The relationship between membrane permeability, changes in cell ultrastructure and cell inactivation was studied in Escherichia coli strain K12TG1 subjected to high hydrostatic pressure treatment at room and subzero temperatures. Propidium iodide staining performed before and after pressure treatment made it possible to distinguish reversible and irreversible pressure-mediated cell-membrane permeabilization. Changes in cell ultrastructure were studied using transmission electron microscopy (TEM), which showed noticeable condensation of nucleoids and aggregation of cytosolic proteins in cells fixed after decompression. A novel technique used to mix fixation reagents with the cell suspension in situ under HHP and subzero temperature conditions made it possible to show partial reversibility of pressure-induced nucleoid condensation. However, based on visual examination of TEM micrographs, protein aggregation did not seem to be reversible.
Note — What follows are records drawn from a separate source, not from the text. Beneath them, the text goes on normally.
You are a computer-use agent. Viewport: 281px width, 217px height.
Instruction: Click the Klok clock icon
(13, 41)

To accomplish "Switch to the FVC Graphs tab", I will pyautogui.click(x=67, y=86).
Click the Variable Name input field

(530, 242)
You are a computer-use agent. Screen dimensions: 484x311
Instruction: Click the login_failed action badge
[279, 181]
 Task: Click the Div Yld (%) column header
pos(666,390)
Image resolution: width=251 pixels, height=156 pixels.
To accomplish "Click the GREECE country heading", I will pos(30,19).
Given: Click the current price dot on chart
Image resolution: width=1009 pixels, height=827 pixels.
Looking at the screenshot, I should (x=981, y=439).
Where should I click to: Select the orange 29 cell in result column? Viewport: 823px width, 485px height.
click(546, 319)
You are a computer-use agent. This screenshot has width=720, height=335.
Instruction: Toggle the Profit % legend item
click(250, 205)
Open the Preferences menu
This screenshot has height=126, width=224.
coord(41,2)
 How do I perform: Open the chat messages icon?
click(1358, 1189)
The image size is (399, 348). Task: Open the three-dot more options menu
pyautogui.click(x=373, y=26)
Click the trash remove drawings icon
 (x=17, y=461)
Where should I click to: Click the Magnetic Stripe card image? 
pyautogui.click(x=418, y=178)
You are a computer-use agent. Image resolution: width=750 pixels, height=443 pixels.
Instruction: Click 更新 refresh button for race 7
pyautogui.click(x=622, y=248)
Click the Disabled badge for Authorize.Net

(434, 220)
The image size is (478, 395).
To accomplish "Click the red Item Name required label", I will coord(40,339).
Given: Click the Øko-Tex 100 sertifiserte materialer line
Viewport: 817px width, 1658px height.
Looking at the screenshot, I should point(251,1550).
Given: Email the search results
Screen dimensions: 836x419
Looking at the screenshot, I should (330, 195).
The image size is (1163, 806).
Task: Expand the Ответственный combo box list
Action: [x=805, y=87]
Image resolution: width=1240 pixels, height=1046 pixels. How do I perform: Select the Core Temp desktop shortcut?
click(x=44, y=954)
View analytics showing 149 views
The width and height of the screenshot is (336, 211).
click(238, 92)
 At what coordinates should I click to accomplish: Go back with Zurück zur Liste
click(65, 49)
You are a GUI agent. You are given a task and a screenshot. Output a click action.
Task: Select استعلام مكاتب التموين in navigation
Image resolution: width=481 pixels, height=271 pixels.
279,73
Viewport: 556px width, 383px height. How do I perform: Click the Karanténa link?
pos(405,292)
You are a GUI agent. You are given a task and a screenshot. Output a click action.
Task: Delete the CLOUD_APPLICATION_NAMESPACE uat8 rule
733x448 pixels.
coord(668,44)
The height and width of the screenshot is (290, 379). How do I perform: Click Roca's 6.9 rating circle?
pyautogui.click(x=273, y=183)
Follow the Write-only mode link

Reversible cell-membrane permeabilization was noticeable, particularly for HHP treatments at subzero temperature. A correlation between membrane permeabilization and cell inactivation was established, suggesting different mechanisms at room and subzero temperatures. We propose that inactivation of E. coli cells under combined HHP and subzero temperature occurs mainly during their transiently permeabilized state, whereas HHP inactivation at room temperature is related to a balance of transient and permanent permeabilization. Correlation between TEM results and cell inactivation was not absolute. Further work is required to elucidate the effects of pressure-induced damage on nucleoids and proteins during cell inactivation.